Weil der Kutscher nicht reagierte, beugte sie sich nach vorne, gab dem Kutscher einen Schubs und rief: »He, Alter, fahr los!«
Langsam und lautlos sackte die Gestalt vor ihr zusammen, glitt scheuernd vom Kutschbock und klatschte laut auf die Straße. Es dauerte eine Weile, bis Lady Gordon begriff, was geschehen war. Sie sprang aus dem Wagen, warf den reglos daliegenden Kutscher auf den Rücken und starrte in ein verzerrtes, blau angelaufenes Gesicht: Der Mann war tot. Als träfe sie die Schuld an seinem Ableben, blickte Lady Gordon sic h hilflos um, ob niemand den Vorfall bemerkt habe, dann griff sie nach ihrer Medikamententasche und hetzte davon. Die Nacht war unruhig in dem sonst verträumten Provinznest Luxor. Aus der Ferne drangen Schreie, vermummte Gestalten huschten vorüber. Vor den Türen einiger Häuser brannten Feuer, die einen ätzenden Gestank verbreiteten. Angst und Mißtrauen gingen um. Jeder Fremde wurde verdächtigt, die Seuche mit sich herumzutragen und weiter-zuverbreiten. Türen wurden verrammelt, Querbalken versperrten den Zutritt zu den Wohnungen. Atemlos erreichte Lucie das Maison. Sie schob den schweren Riegel vor die sonst unverschlossene Tür am Treppenaufgang, lehnte sich erschöpft gegen die Mauer und lauschte durch das vergitterte Fenster in die unheimliche Nacht. Müde zog sie sich die steile Treppe empor. In dem dunklen Innenhof, auf der Stufe vor ihrer Tür, lag ein Mensch. Lucie erstarrte vor Schreck, Schweiß trat auf ihre Stirn, sie zitterte am ganzen Körper. Hatte die Seuche bereits ihre Schwelle erreicht?

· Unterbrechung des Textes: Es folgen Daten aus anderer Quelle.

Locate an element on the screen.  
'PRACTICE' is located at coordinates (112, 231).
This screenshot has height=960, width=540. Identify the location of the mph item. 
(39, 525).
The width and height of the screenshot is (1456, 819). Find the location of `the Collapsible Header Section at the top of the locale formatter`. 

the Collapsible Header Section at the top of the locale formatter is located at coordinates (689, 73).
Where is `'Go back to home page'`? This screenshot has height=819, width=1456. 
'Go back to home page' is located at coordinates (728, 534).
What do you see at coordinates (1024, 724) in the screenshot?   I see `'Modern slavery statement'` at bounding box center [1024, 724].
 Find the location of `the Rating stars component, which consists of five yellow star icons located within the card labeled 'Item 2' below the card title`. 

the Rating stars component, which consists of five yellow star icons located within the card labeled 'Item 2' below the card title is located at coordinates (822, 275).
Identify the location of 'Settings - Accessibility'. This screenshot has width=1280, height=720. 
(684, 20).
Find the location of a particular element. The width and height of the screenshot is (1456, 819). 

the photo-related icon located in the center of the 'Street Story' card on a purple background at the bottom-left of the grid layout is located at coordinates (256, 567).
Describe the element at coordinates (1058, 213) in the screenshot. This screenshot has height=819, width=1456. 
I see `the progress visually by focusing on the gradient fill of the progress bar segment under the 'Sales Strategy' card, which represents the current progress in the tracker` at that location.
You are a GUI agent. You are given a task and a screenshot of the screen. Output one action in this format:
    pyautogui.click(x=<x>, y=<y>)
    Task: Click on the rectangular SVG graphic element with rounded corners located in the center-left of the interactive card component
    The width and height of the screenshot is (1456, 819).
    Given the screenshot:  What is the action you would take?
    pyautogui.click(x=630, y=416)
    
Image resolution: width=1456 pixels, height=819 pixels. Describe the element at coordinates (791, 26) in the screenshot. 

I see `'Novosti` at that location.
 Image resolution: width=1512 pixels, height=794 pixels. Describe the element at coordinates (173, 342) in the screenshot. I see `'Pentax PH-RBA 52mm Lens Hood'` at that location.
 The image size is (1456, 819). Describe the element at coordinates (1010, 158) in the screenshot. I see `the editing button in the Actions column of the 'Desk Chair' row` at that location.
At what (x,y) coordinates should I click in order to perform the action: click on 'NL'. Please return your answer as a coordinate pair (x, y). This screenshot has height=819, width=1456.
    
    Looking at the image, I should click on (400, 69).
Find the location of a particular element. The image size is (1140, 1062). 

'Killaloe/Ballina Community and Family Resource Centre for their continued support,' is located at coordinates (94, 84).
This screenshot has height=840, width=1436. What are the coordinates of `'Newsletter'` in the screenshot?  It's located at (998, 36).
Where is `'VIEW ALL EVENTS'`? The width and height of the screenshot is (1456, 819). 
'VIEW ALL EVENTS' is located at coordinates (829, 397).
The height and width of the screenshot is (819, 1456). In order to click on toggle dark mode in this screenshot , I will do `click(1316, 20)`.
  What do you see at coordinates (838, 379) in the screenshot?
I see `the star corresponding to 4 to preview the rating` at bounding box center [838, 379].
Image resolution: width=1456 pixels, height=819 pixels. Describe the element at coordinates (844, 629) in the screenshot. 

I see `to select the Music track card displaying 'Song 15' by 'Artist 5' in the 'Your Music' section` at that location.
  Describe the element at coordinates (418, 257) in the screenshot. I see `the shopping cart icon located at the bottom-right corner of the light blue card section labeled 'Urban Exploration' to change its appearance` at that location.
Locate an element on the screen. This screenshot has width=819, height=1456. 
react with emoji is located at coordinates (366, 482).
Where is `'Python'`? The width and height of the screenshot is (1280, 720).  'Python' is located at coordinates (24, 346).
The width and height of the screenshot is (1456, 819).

Auf Zehenspitzen ging Lucie näher, schlich um die Gestalt am Boden herum und wollte soeben in ihrem Zimmer verschwinden, als sie die Stimme des alten Ismain vernahm: »Guten Abend, Mrs. Belzoni, ich habe auf Sie gewartet...«
Nirgends wütete die Cholera so furchtbar wie in der Millionenstadt Kairo. Die Sargmacher kamen den Bestellungen nicht mehr nach, Holz wurde knapp. Als auch in Warenlagern und Magazinen keine Kisten mehr aufzutreiben waren, wurden auch die wohlhabenderen Toten in Tücher gehüllt, zu Hunderten in Massengräber gelegt, mit Kalk bestreut und notdürftig verscharrt. Über der Stadt lag eine stinkende Wolke, die den Überlebenden Schauer einjagte. Unter den Europäern setzte eine Massenflucht ein. In Alexandria wurden Schiffspassagen nach Europa mit Gold aufgewogen. Mitglieder der vornehmen Gesellschaft, die gewohnt waren, sich von Dienern die Schuhe ausziehen zu lassen, rauften sich um einen Platz Dritter Klasse. Arbeiter in den Baracken der Kanalbau-Gesellschaft konnten auch von den Ärzte-Teams, die Lesseps organisierte, nicht besänftigt werden, sie flohen blindlings in die Wüste, wo sie sich vor der Seuche sicher glaubten, aber nicht selten an Hunger und Durst zugrunde gingen.